◆ Task material ◆
*** Begin section ***

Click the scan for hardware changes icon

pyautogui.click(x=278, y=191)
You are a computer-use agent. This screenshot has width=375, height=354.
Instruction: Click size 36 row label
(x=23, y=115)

*** End section ***
*** Begin section ***

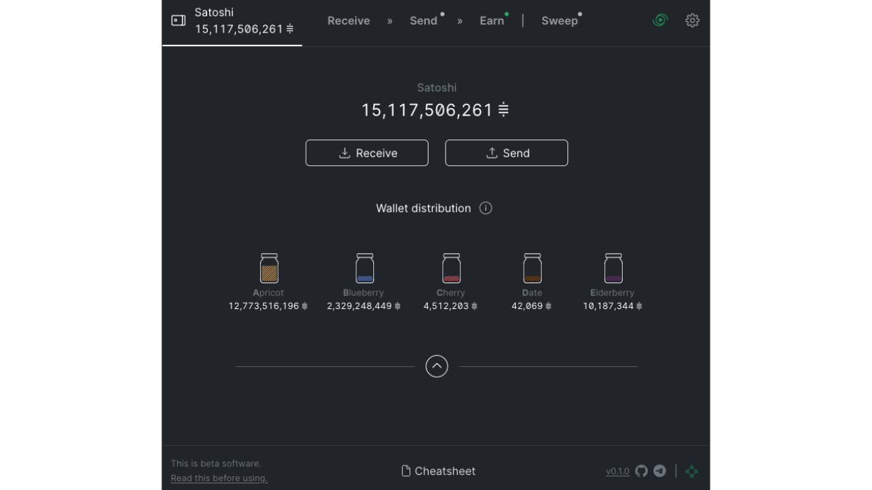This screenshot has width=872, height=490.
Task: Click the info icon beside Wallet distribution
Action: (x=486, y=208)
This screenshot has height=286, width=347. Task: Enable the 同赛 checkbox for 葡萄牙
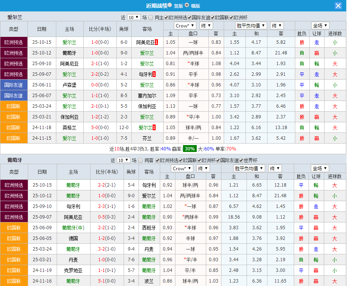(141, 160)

*** End section ***
*** Begin section ***

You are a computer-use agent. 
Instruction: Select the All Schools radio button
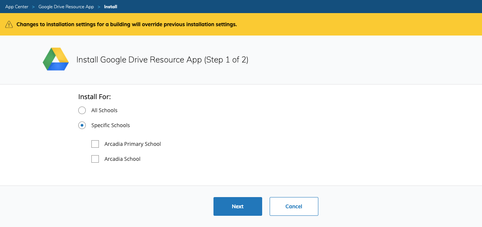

*** End section ***

Filter the listing above, keeping only the lines with "agent".

You are a computer-use agent. This screenshot has width=375, height=354.
You are a computer-use agent. 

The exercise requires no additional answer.